### Passage to read
Age Concern Nelson-Tasman manager Sue Tilby said the elderly victims felt "totally violated" by the scam.

"Because older people tend to be trusting it can really knock their confidence and we know that an incident like this can make them really scared that they're being followed or could be continued to be scammed by these people.

"I think that's a concern that it can make them nervous about being by themselves as well."

Ministry of Business, Innovation and Employment consumer protection manager Mark Hollingsworth said it was rare for three people in the same region to lose such significant amounts of money to the same scam.

"This amount in this amount of time and this locally would be reasonably unusual."

He said scammers were constantly adapting their approach, but often used the same core framework.

"At the end of the day the objective of these scammers is to directly defraud you so it's absolutely a crime."

They commonly claimed to represent trusted companies, charities, banks and government departments.

Invariably, the scammers would say that there was some sort of problem and attempt to elicit personal information.

"It's always about this particular need to provide your personal information or financial details immediately and over the phone or there's going to be some dire consequences."

Those so-called consequences have ranged from serious threats such as arrest or deportation to things like having power, phone or internet services switched off.

### Data extract

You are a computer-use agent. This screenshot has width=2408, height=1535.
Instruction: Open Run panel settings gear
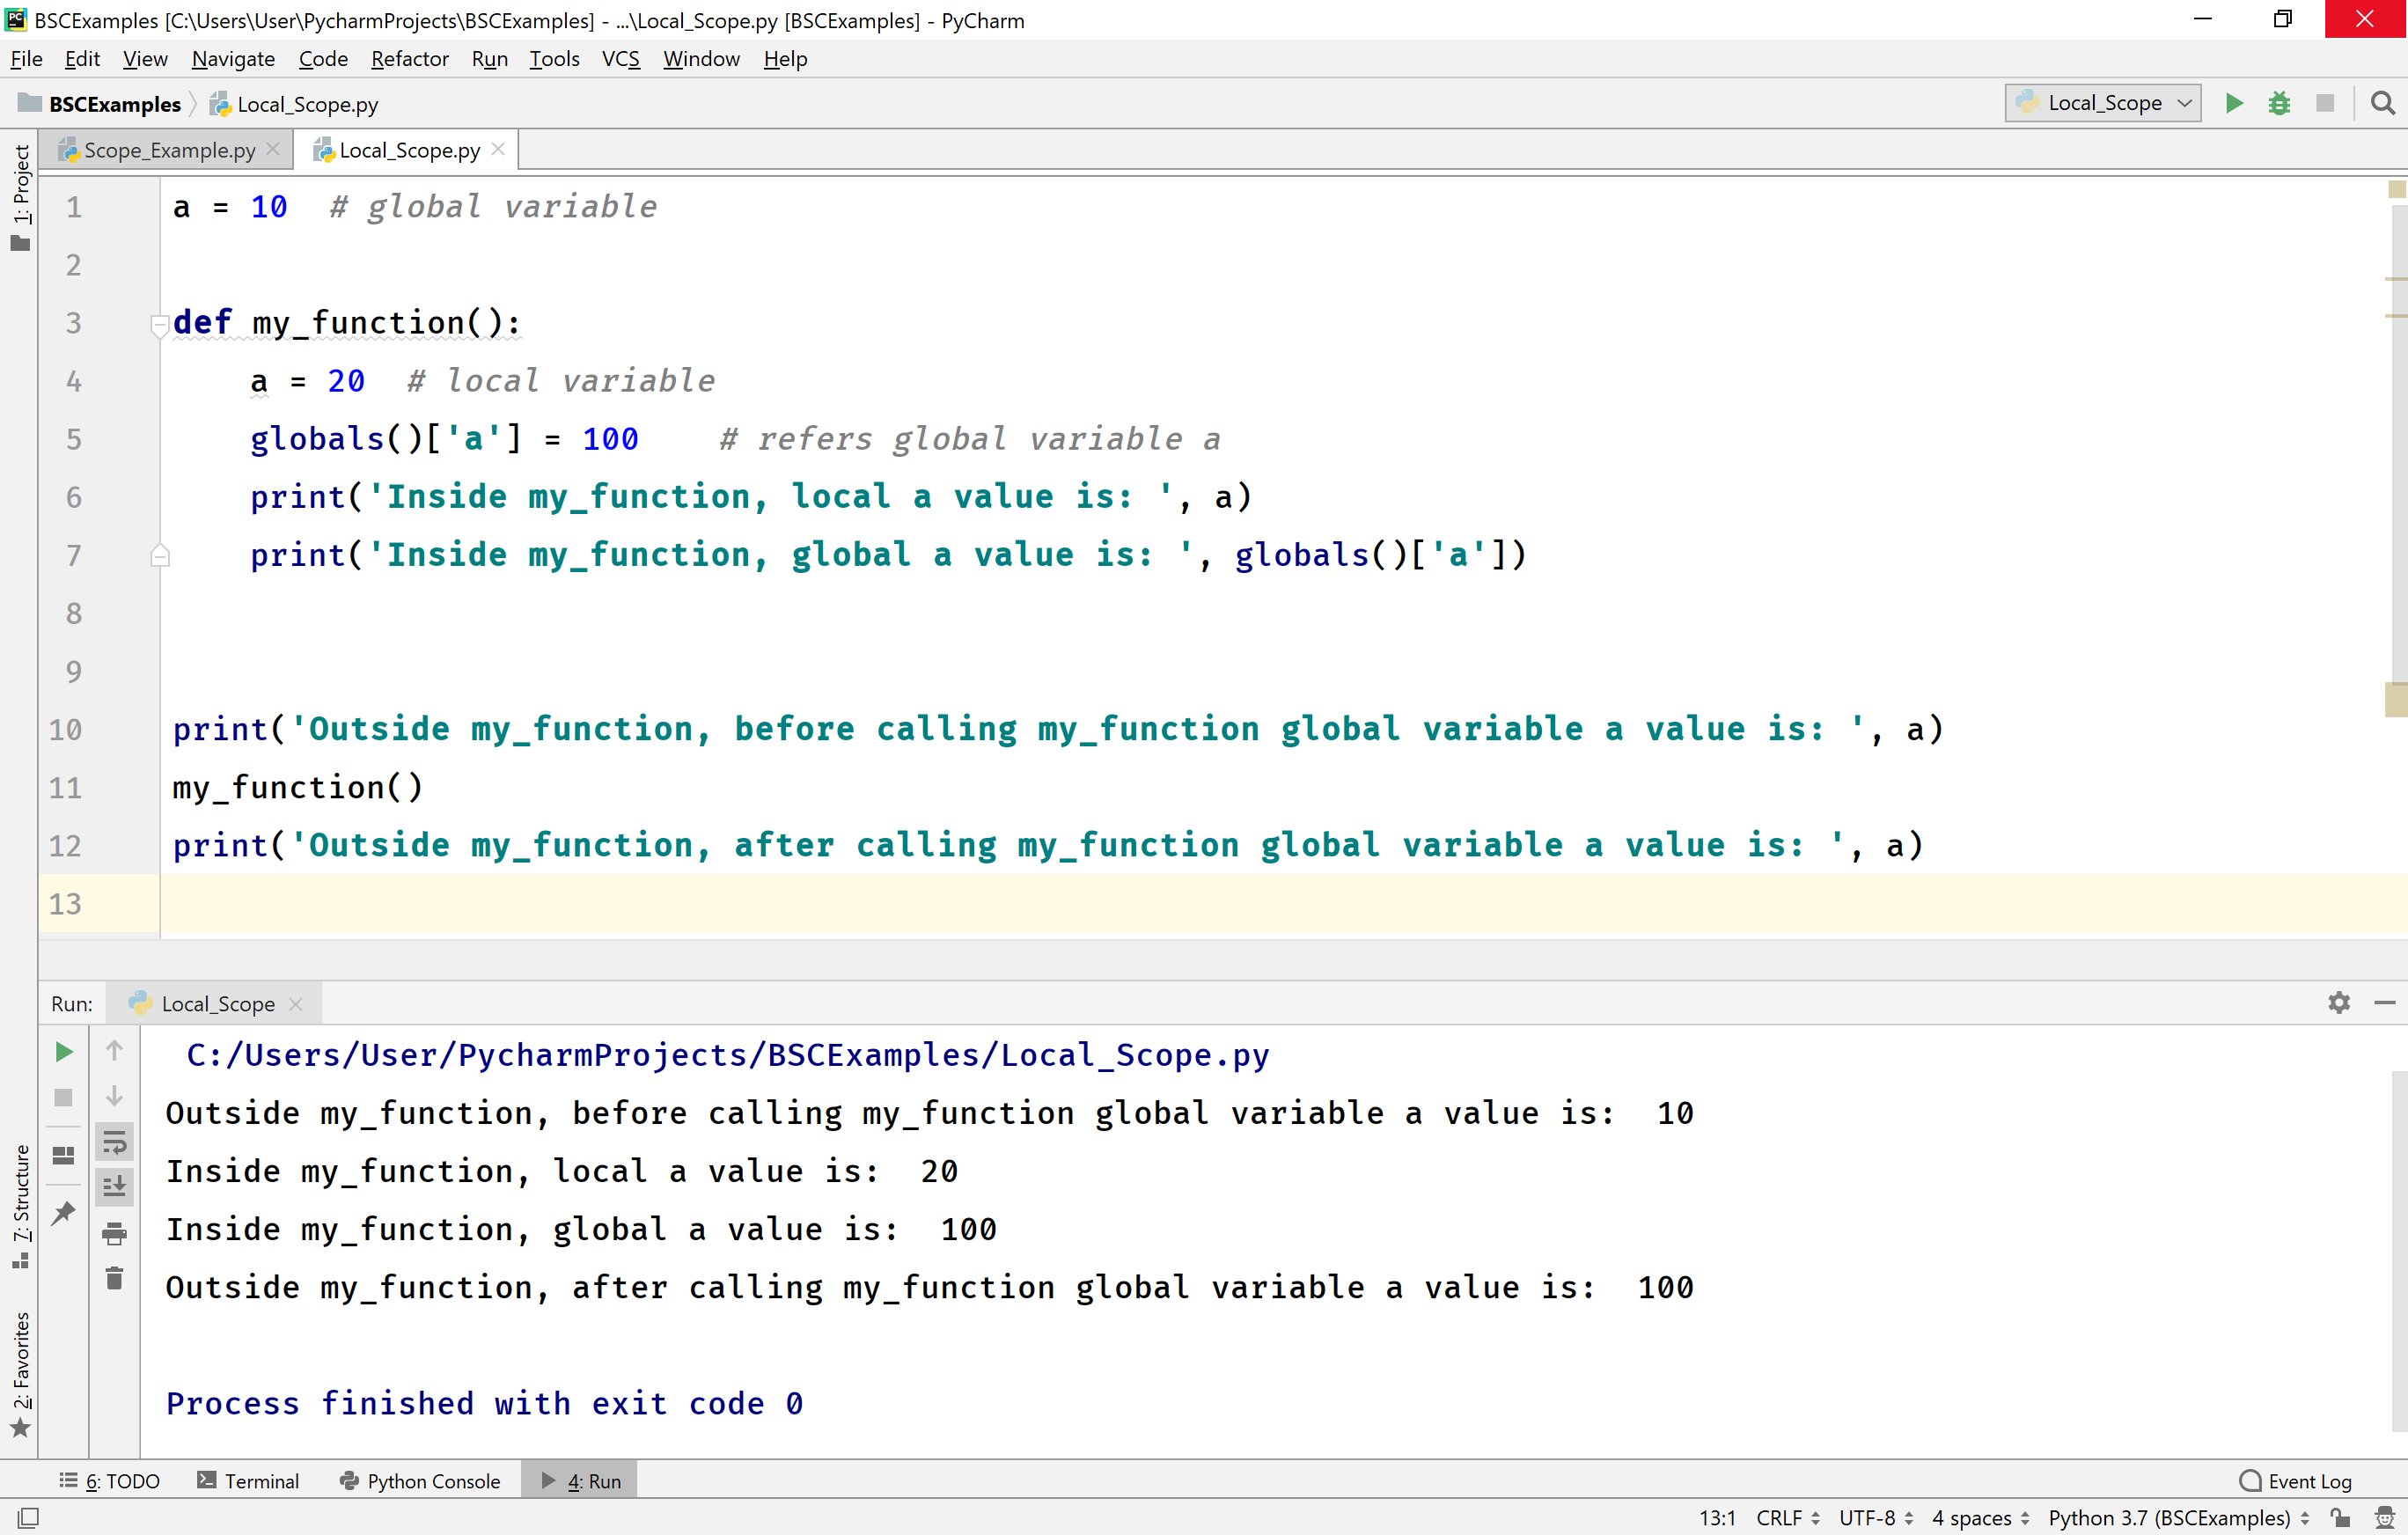coord(2338,1003)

### Problems and tasks
1) In the scam report, what position does Sue Tilby hold?
2) Using the scam report, list every kind of organization the scammers commonly claimed to represent.

### Exercise responses
1) Manager of Age Concern Nelson-Tasman

2)
- Trusted companies
- Charities
- Banks
- Government departments